Canada’s latest budget offers
another chance for conservatives to demonstrate that they can do more than cut
taxes and act as Keynesians when there’s an economic emergency.
Both the Canadian and the US
economies and their deficits are moving off "red" and on to "amber." Sentient
conservatives have stopped screaming about averting the next decade’s
catastrophe. For moderates in office,
however, it’s also time to start being creative—to pick new fights, to replace
failed ideas with new ideas—or be thrown out as old bores.
Canada’s new $15,000 training
grants for eligible workers and unemployed Canadians should meet that test.
Employers, the federal and
provincial governments must pay $5,000 each. Everyone should have sufficient
skin in the game to make sure that it leads to profitable and sustainable work
as well as handsome graduating statistics at community colleges.
John
Ivison, who has been writing about
this rumored initiative for weeks, got officials to reveal the program’s stark
rationale: it responds to the needs of employers; it will be “demand driven."
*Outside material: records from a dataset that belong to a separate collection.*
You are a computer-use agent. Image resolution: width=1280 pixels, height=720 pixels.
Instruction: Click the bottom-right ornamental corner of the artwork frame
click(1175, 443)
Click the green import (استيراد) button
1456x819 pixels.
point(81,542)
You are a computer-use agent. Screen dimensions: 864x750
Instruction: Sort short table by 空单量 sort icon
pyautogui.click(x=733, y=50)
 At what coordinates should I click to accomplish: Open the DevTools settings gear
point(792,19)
In other words, the colleagues will no longer be deploying the federal
government’s $500-million annual expenditures on worker training, effectively, at
their discretion.
In fact, as designed, they
won’t be paid any of the $15,000 unless an employer and a prospective trainee
determine that the college course(s) is in their mutual interest. This will be
controversial, hopefully.
(Full disclosure: In the late 80s, I helped design and implement a $5,000 voucher-training program for
older workers in Ontario. It was also "demand-driven." An unemployed older
worker (over 45) and a prospective employer would develop a training plan and
spend the money at their discretion. Learning institutions loathed the idea,
convinced the other two would waste the $5,000. It never "got out of hand," nor was
it properly evaluated. It was quickly killed in a government re-organization and
has never been tried again.)
Constitutionally, the federal
plan is impeccable.
Despite immediate objections
by Quebec and Ontario governments and Liberals and New Democrats in Ottawa, it doesn’t
intrude on provincial jurisdiction and it doesn’t centralize power in Ottawa.
It simply and boldly proposes re-assigning decision-making over federal monies
away from provincial learning institutions to employers and individuals.
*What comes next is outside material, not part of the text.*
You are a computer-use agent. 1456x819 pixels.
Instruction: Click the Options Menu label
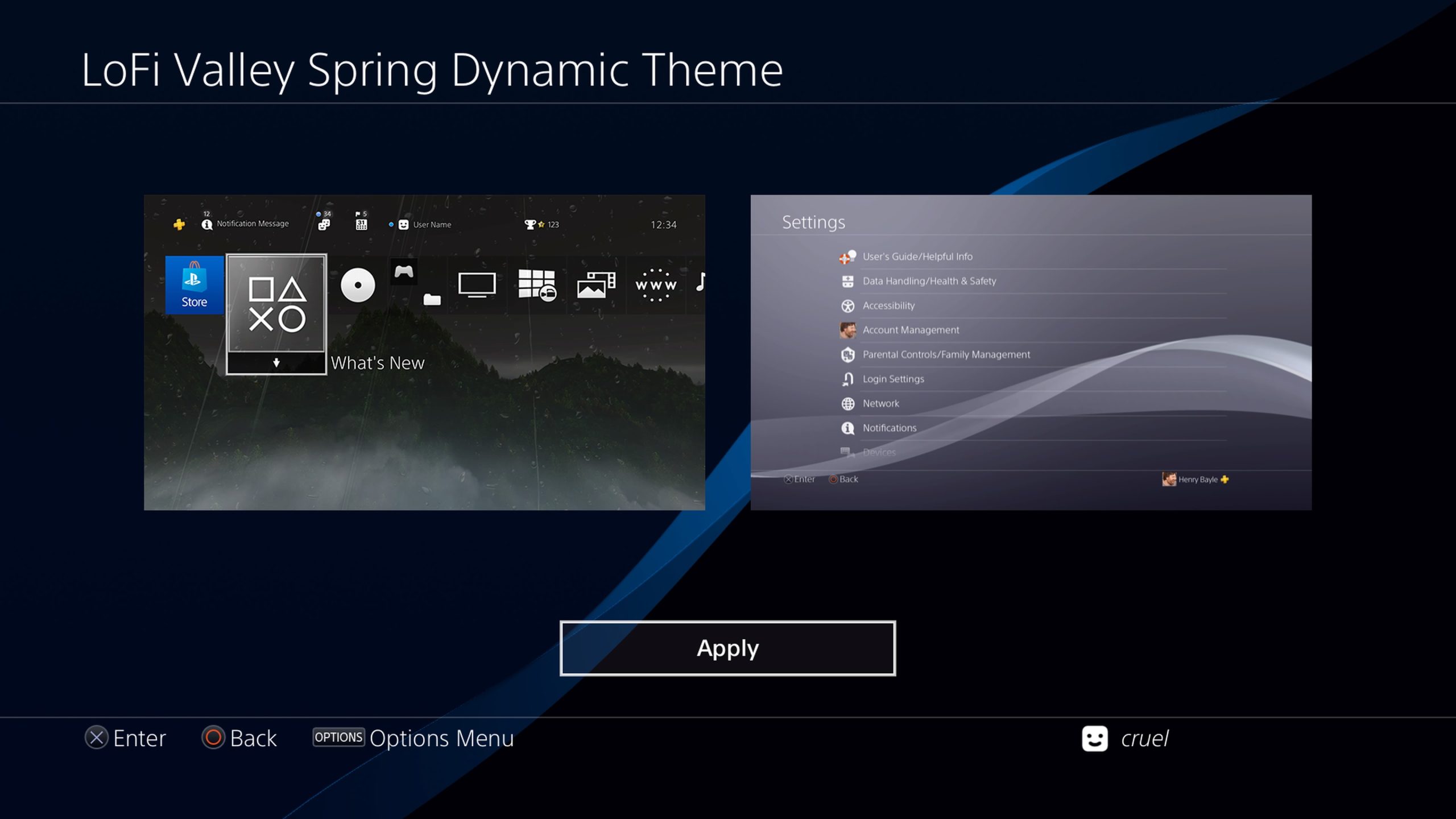pyautogui.click(x=441, y=738)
It is completely consistent
with Harper’s determination to reduce federal interference and accountability
in education as well as health. It’s entirely about building a competitive
economy that employs more high-skilled workers as well as up-to-date capital.
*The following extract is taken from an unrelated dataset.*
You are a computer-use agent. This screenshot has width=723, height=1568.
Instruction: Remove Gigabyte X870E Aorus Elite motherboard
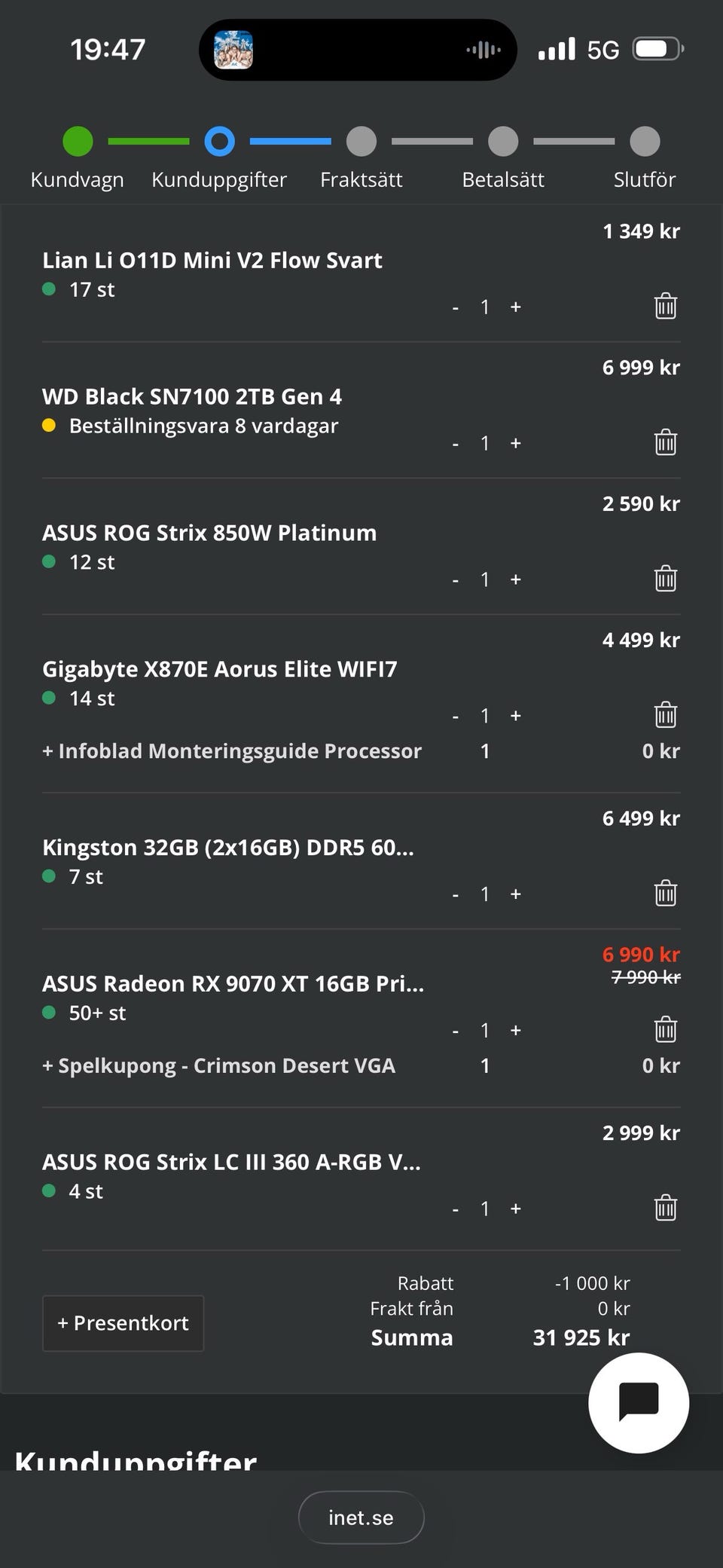[666, 715]
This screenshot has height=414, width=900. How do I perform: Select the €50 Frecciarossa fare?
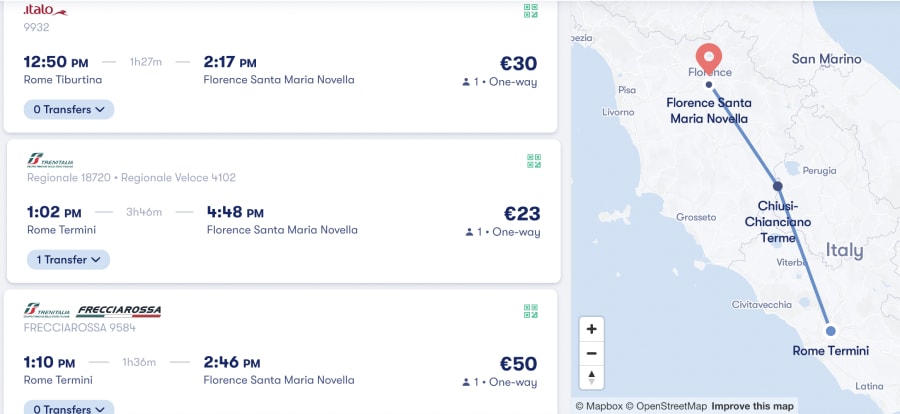click(518, 364)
Institution spokespersons and
their unions will complain that the Canada Jobs Grant is philistine and suggest
that it’s part of Paul Ryan’s heartless agenda leaking north.
If you believe working to
produce what other people want is inferior to studying indefinitely in a publicly funded
classroom, than, yes, this program is anti-intellectual.
However, it’s no more
anti-intellectual than building new public transit or subsidizing the renewable
energy industry.
This plan would be philistine
if Stephen Harper were cutting aid to education and creating vouchers for basic
education, as Republicans propose. However, worker training is, above all,
about securing rewarding work for adults.
Let’s hope the Conservatives
care enough about this initiative to defend it vigorously. Certainly, those it challenges are far better
organized and equipped to fight than those who may benefit.
Grants like these are a great to have, the government is also doing the same in education by providing us RRSP, British Columbia Training and Education Savings Grant and more.